INSERT INTO blog_post (post_id, title, content)
VALUES
    (1, 'Introduction to SQL', 'SQL (Structured Query Language) is a powerful language used for managing relational databases...'),
    (2, 'Advanced SQL Techniques', 'In this article, we will explore some advanced SQL techniques for optimizing queries...'),
    (3, 'Database Design Best Practices', 'Designing a well-structured database is essential for efficient data management...');

In this example, we have a table named blog_post with a content column defined as TEXT. This column is used to store the content of blog posts, which can vary significantly in length.

While CHAR and VARCHAR are appropriate for storing text data with known or maximum lengths, TEXT is used when dealing with potentially very long text values where the length is unpredictable or can vary greatly, such as in blog posts or document storage. TEXT is more storage-efficient for such purposes and doesn’t impose a maximum length limit.

DATE

The DATE data type in SQL is used to store date values, including the year, month, and day. It does not store time information, making it suitable for representing dates like birthdays, order dates, or event dates.

Here’s an example of using the DATE data type in SQL:

CREATE TABLE events (
    event_id INT PRIMARY KEY,
    event_name VARCHAR(255),
    event_date DATE
);

INSERT INTO events (event_id, event_name, event_date)
VALUES
    (1, 'Birthday Party', '2023-09-20'),
    (2, 'Company Conference', '2023-10-15'),
    (3, 'Product Launch', '2023-11-05');

In this example, we have a table named events with a column event_date of type DATE. This column is used to store the date of various events. You can insert date values in the format ‘YYYY-MM-DD,’ where ‘YYYY’ represents the year, ‘MM’ represents the month, and ‘DD’ represents the day.
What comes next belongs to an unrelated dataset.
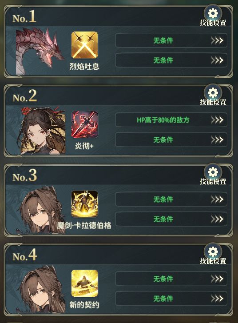
Task: Expand the first 无条件 condition in No.4
Action: click(171, 279)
You can perform various operations with DATE values in SQL, such as comparing dates, calculating date differences, and formatting dates for display. The DATE data type is supported by most relational database management systems, including PostgreSQL, MySQL, SQL Server, and Oracle.

TIME

The TIME data type in SQL is used to store time values, including hours, minutes, seconds, and fractions of seconds. It does not store date information, making it suitable for representing times of day, durations, or other time-related data.

Here’s an example of using the TIME data type in SQL:

CREATE TABLE appointments (
    appointment_id INT PRIMARY KEY,
    patient_name VARCHAR(255),
    appointment_time TIME
);

INSERT INTO appointments (appointment_id, patient_name, appointment_time)
VALUES
    (1, 'John Doe', '15:30:00'),
    (2, 'Alice Smith', '09:45:00'),
    (3, 'Bob Johnson', '13:15:00');

In this example, we have a table named appointments with a column appointment_time of type TIME. This column is used to store the time of various appointments. You can insert time values in the format ‘HH:MM:SS,’ where ‘HH’ represents hours in 24-hour format, ‘MM’ represents minutes, ‘SS’ represents seconds, and you can also include fractions of seconds.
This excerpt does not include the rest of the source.